[cfe-dev] Adding more HTML-related facilities in Doxygen comment parsing

Mon Apr 28 11:35:53 PDT 2014

Hi Reid,

On Mon, Apr 28, 2014 at 7:27 PM, Reid Kleckner <rnk at google.com> wrote:
> What applications does this HTML5 validation enable?  I've tried to skim
> this thread to find the big picture, but I can't find it.

Clients that use parsed comments could always use parsed markup -- it
is always safe to render.  But Doxygen includes HTML as an indivisible
part of it.  If clients that render parsed comments (in IDE, in HTML,
in PDF etc) would like to use markup represented as HTML, they should
either trust comments or sanitize HTML first.
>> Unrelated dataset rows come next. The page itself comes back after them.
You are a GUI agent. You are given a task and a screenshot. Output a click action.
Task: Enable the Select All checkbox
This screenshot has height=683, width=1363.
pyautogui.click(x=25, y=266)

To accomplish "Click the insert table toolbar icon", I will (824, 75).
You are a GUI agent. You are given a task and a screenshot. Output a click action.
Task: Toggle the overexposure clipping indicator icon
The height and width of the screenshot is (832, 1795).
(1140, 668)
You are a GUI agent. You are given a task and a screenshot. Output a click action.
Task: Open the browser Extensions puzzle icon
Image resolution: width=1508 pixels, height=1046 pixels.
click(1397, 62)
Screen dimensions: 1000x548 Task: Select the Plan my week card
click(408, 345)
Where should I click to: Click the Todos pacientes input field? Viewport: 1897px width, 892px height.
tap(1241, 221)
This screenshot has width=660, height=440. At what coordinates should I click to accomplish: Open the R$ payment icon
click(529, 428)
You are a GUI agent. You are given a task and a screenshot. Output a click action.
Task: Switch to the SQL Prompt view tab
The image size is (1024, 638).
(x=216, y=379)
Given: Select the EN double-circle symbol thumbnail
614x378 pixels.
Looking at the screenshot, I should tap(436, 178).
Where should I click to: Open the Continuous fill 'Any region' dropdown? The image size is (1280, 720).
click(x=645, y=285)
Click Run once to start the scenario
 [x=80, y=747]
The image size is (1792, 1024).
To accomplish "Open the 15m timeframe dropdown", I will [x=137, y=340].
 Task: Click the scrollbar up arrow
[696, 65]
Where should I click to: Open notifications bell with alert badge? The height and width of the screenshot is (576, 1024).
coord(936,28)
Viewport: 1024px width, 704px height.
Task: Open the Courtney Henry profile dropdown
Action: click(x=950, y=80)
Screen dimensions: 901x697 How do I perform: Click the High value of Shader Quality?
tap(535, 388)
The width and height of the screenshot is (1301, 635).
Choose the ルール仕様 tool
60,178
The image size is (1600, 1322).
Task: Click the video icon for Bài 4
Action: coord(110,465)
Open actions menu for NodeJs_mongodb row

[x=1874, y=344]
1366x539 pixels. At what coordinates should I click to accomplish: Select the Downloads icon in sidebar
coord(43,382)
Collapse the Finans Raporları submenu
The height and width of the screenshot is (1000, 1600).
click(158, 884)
> Why does Clang need to validate the HTML, rather than simply associating
> comments with Decls and handing them over to a client who knows the details
> of Doxygen and HTML?

Clang needs to parse Doxygen in order to give useful warnings (most
notably \param not matching any actual parameter in the function, but
there are lots of others).  Since Clang needs to understand Doxygen
that much, it makes sense for Clang to parse all of it and represent
parsing results in a cooked representation that is easily consumable
by external clients, so that other clients don't have to concern
themselves with parsing, only with further processing and/or
rendering.  We have two such intermediate representations -- comment
AST, accessible by C++ and (a bit less so)  by libclang APIs, and an
XML representation with a well-defined schema that is extended in a
backwards-compatible way.

With C++ and libclang APIs Clang also allows one to get the raw,
unparsed comment for a declaration and parse it using any other
parsing algorithm or even treat it as a non-comment (e.g., as a pragma
to guide static analysis etc.)

Dmitri

-- 
main(i,j){for(i=2;;i++){for(j=2;j<i;j++){if(!(i%j)){j=0;break;}}if
(j){printf("%d\n",i);}}} /*Dmitri Gribenko <gribozavr at gmail.com>*/